Copy out all of the lines below, requests included, and shift every coordinate in the answers up by 96.

===== Dataset records

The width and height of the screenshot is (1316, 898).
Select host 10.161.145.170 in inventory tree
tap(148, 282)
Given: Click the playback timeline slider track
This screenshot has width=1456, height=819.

==========

▶ Solved exercise
The width and height of the screenshot is (1316, 898).
Select host 10.161.145.170 in inventory tree
tap(244, 378)
Given: Click the playback timeline slider track
This screenshot has width=1456, height=819.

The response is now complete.